C. Evaluation Scenarios Different test scenarios were established to analyse the feasibility of the RPi’s usage as an isolated station. First of all, the connection of external peripherals as screen, keyboard and mouse results unnecessary since the RPi is controlled through a SSH connection. Thus, the current draw from these elements is discarded. The next approach is a comparative analysis of power consumption from the RPi running four different Linux distributions: •
•
•
•
Raspbian, a free operating system based on Debian. It is optimized for best performance RPi hardware, and offers more than 35000 packages and pre-compiled software on an easy to install format[11]. Raspbian LITE, a minimum OS image based on Debian Jessie, without X server and its installed components. It requires less disk space and it can run from a smaller SD card [11]. PiCore, a Tiny Core Linux distribution modified for RPi that runs entirely in RAM. It only has a command line interface (CLI), and it offers a set of tools to create a customized system [14]. Pidora, a Linux distribution for RPi from Fedora [15].

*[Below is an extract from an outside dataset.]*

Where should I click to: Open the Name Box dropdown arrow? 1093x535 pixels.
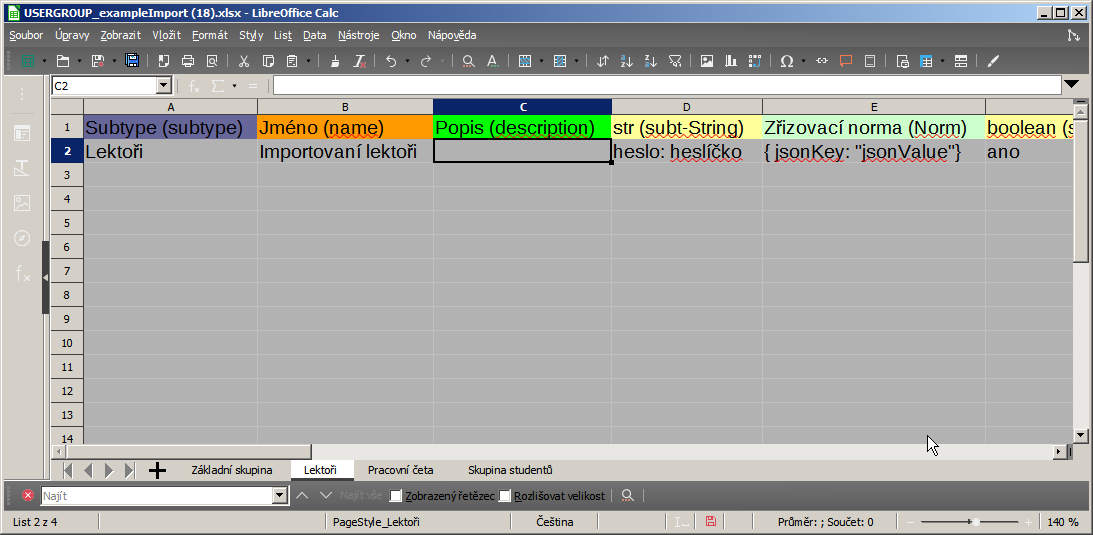click(x=164, y=86)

With each of the mentioned OSs, a number of system configurations has been tested. On Test 1, the device current draws have been measured on idle default state and after powering off. Also, disconnecting peripherals supposes to reduce the power consumption, thus, measurements were performed after disabling the HDMI port and disconnecting the Ethernet cable. Further, the RPi behaviour has been compared varying the clock settings of the system: SDRAM frequency was varied on Test 2, GPU frequency on Test 3, and CPU frequency on Test 4. Each set of measurements were performed without any additional computing workload in the RPi, during 10 minutes with a rate of 10 samples per second. That means a total of 600 values per minute that were averaged to compare them with the results from the different OSs.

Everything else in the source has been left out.